La reticencia -otra forma de resistencia y no sólo un mero juego de palabras- de la presidenta de la Nación saliente hacia el presidente entrante empaña los ritos naturales de una transición entre una gestión y otra que son normales en las naciones desarrolladas de Occidente y tan necesarios para transmitir tranquilidad, confianza y buenos augurios a la ciudadanía. La mezquindad en el tiempo y en el temario del breve encuentro entre Cristina Kirchner y Macri y su pésima predisposición como anfitriona, que no le brindó al mandatario electo mínimas condiciones, acordes a su nueva investidura, para entrar y salir de la residencia presidencial y para hablar con el periodismo, no puede menos que suscitar perplejidad. Al no prestarse a la foto tradicional del encuentro de ambos presidentes se privó y nos privó a los argentinos y al mundo entero de contar con un registro histórico del momento cumbre de toda democracia: el civilizado encuentro entre un jefe de Estado que se va y otro que llega.
No fue simple grosería e ignorancia hacia las más elementales normas de protocolo. Cristina Kirchner en persona reconoció su insólita premeditación al respecto en uno de sus últimos actos en la carrera vertiginosa de alto protagonismo que decidió darse hasta el último minuto de su mandato -otra desubicación, ya que discretamente debería ir corriéndose del centro del escenario-, al explicar que aquellos gratuitos maltratos propinados a su sucesor el martes último obedecían a una "estrategia comunicacional".

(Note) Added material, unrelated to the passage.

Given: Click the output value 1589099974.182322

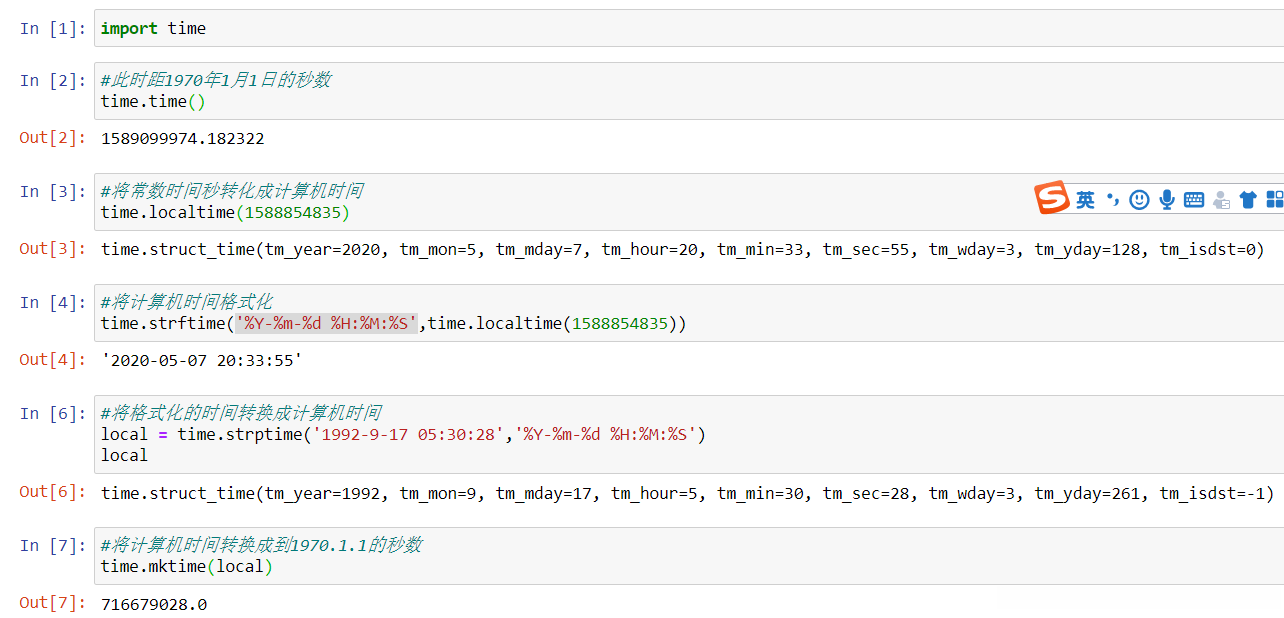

Como hace doce años y medio que estamos tan acostumbrados a la altanería kirchnerista no se termina ahora de dimensionar la gravedad de estos hechos. Con sus últimas declaraciones, Cristina Kirchner pretende marcarle la cancha al presidente entrante. No emite mensajes tranquilizadores de una transición en paz y tampoco asume la derrota electoral, sino que en su relato sólo se trata de un virtual empate técnico. Como caja de resonancia, Página 12 tituló el lunes "Un presidente, dos países" y esa tesis es amplificada por el gigantesco aparato paraoficial de medios progubernamentales. La mandataria mandó a callar y a armar un partido para ganar elecciones a la mitad del país que no la había votado en 2011. Ahora, que a esa mitad le tocó triunfar en las urnas, por lo visto tampoco está dispuesta a reconocerle un lugar pleno. La escandalosa sesión en Diputados para aprobar casi cien proyectos a libro cerrado fue otro síntoma de este extraviado período.
Hay un abismo en la estrategia comunicacional de ambos presidentes. Cristina Kirchner no brinda conferencias de prensa; Mauricio Macri la dio a la mañana siguiente de ser elegido. La Presidenta sólo habla en actos oficiales, cadenas nacionales o en entrevistas muy esporádicas y puntuales acordadas con periodistas cercanos al actual poder. El presidente venidero no ha parado de prodigarse en los medios contando todo lo que va a hacer. Cristina Kirchner es kilométrica en sus alocuciones, que llena de inquietantes admoniciones; Mauricio Macri tiende a la síntesis y a no pelearse con nadie.
La Argentina está a las puertas de un viraje trascendental. No hay parto sin dolor.